Anova test in R

Fluid Types Life

The effective life of insulating fluids at an accelerated load of 35kV is being studied. Test data have been obtained for the four types of fluid.
We tested the hypothesis that the life of fluids is the same against the alternative that they differ at an alpha=0.05 level of significance

\[ Ho:\mu_1=\mu_2=\mu_3=\mu_4\] \[ Ha:\mu_1\neq\mu_2\neq\mu_3\neq\mu_4\]

Two way ANOVA type 2

FT<-c(rep(1,6),rep(2,6),rep(3,6),rep(4,6))
SMPL<-c(17.6,18.9,16.3,17.4,20.1,21.6,16.9,15.3,18.6,17.1,19.5,20.3,21.4,23.6,19.4,18.5,20.5,22.3,19.3,21.1,16.9,17.5,18.3,19.8)

d2<-cbind(FT,SMPL)
d3<-as.data.frame(d2)

?lm
## starting httpd help server ... done
lm.model<-lm(SMPL~FT, data=d3)
Anova(lm.model, type=2)
## Anova Table (Type II tests)
## 
## Response: SMPL
##           Sum Sq Df F value Pr(>F)
## FT         3.675  1  0.8742 0.3599
## Residuals 92.483 22

Conclusion

Because the p-value is greater than 0.05, we fail to reject H0, what means that the Ms are almost equal.

¿Is the model adequate?

plot(lm.model, which = 1)

After analyzing the plots we conclude that the model is adequate, because the residuals indicate that the variances are similar.

Observations

Given four normal populations with means of μ1=50, μ2=60, μ3=50, and μ4=60, we tested how many observations should be taken from each population to reject the null hypothesis of equal population means.
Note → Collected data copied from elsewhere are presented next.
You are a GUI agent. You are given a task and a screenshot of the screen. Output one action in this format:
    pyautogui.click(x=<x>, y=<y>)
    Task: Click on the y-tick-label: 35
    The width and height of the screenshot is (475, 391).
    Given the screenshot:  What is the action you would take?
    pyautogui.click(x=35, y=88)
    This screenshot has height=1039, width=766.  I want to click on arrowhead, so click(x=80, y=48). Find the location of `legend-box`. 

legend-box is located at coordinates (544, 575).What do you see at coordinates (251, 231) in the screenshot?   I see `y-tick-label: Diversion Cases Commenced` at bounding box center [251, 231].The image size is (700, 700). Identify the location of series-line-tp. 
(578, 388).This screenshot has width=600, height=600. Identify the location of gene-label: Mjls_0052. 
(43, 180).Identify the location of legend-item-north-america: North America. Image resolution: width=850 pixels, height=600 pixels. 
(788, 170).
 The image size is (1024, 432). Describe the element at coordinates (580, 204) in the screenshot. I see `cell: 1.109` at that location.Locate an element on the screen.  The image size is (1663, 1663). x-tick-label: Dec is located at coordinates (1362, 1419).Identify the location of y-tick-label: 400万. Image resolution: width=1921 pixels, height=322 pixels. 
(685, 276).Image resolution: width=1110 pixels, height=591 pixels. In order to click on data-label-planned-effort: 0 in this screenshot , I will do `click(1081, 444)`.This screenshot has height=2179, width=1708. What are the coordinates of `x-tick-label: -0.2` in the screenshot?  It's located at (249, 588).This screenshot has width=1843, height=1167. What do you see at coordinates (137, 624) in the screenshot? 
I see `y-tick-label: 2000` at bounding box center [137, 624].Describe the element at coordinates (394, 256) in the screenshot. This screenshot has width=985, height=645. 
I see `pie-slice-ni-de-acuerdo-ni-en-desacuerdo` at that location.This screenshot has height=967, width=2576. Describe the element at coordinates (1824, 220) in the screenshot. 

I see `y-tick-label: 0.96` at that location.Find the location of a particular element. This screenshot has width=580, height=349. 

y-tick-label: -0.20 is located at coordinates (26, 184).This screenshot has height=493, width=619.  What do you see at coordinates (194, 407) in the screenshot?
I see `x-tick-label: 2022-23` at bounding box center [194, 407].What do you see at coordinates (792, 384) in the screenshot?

We assumed that α=0.05, that power=0.90 and that a reasonable estimate of the error variance is σ2=25.

Power test

pwr.anova.test(k=4, n=NULL, f=2, sig.level=0.05, power=0.90)
## 
##      Balanced one-way analysis of variance power calculation 
## 
##               k = 4
##               n = 2.170367
##               f = 2
##       sig.level = 0.05
##           power = 0.9
## 
## NOTE: n is number in each group

Conclusion

The power test result indicates that we need to take 3 observations of each population to reject the null hypothesis.